When they did visit, it was for multiple purposes: literacy training for illiterate and uncivilised locals, to conduct church services, setup new developments, and to see the operation and affairs of the church and the church agency school in our village.
At that time there were no trained Papua New Guinean teachers around so most of the teaching was done by white volunteers and missionaries, although there were a few local teachers from the coast.
The missionaries tried to teach the people Pidgin English so they could communicate with the local natives.
Mum recalled two young village men, Palnge and Simbil, being drafted by the missionaries from the native menfolk to undergo training as interpreters, catechists and church helpers.
When Palnge and Simbil returned from their training, they played a pivotal role and were influential in getting many jobs done in our church and school. They also had to look after the operation of the school as part of their responsibilities.
They took pride in their job as agents of the white missionaries and acting as middlemen. They were never at the same time absent from their job and they were never complacent about their work.
Mum said Palnge and Simbil were treated with respect and looked up to as two important men in the community.
They were charismatic and feared because of their shouted commands in Pidgin which always sounded frightening to members of the congregation and the school kids.
If any church member or school child was absent from class, community work or church service this would bother Palnge and Simbil, and they would hunt down the absentee and bring them into class or church.
Sometimes they would punish the misbehaving person, ordering them to recite the Holy Rosary a number of times or, for a school kid, give them a job to do or even belt the boys.

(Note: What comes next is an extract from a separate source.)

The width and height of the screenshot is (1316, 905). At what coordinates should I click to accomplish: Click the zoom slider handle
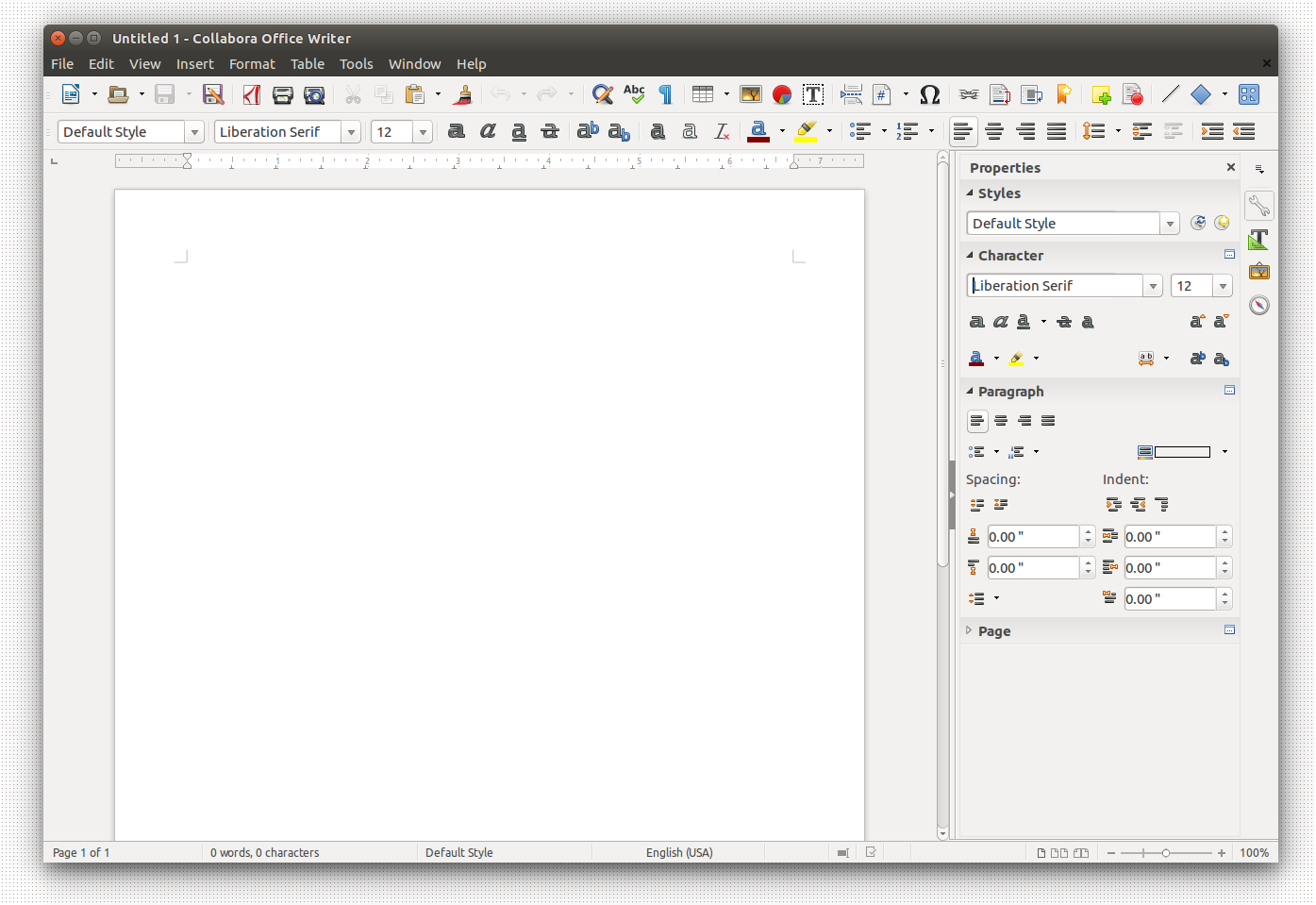pos(1166,853)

The growth of Ambang Catholic Mission and its agency school gradually took shape under their watchful eyes.
Mum also remembered these two energetic and faithful servants tasked with extra responsibilities by taking turns at running the church canteen from time to time.
With not many educated people around at the time, even the simple job as storekeeper seemed difficult to villagers.
But Palnge and Simbil didn’t find it hard as they had been taught simple mathematics calculations by the missionaries, so they managed just fine whenever required by the priest in charge.
If the two men found out during school assembly that someone had not taken a full shower in the morning, they would order that person to dive into the nearby Banz River for a full bath. Mum recalled that as a very harsh punishment.
Other punishments were meted out to school kids who forgot to bring to school the required items or tools. The punishment was to walk back home and return with them.
The two men indeed had great impact in changing the primitive behaviour, attitudes and character of our people.
I would say Palnge and Simbil were the pillars in the development of our community in one way or another.
Palnge had a close relationship with with Father Misik and he and his wife named their second child, a baby boy, Misik. Misik Junior is now a middle aged man in our village.
Palnge and Simbil are now deceased and they were great nation builders. As the saying goes, ‘life as a leaf must fall, but memories as a tree live on’.
So although these two gentlemen are gone, their legacy still remains in our community of Ambang.
Colonial mission workers, especially catechists, were dedicated workers with discipline. They felt pride in their work and never ask for anything.
God has rewarded them for their sacrifice, humility and the love they have shown for their people.
Posted by: Philip Kai Morre | 06 October 2021 at 12:06 AM
Not by graphite sticks alone, Michael, but with sticks more steely?
Posted by: Lindsay F Bond | 01 October 2021 at 11:33 AM
The colonial times provided some folks with authority, power and privilege they might never have attained in the traditional setting.
Much the same way as a steel axe or a machete provided to a simple village transformed its building - and butchering - capacity.
I wonder if we have perpetuated this in the post colonial era.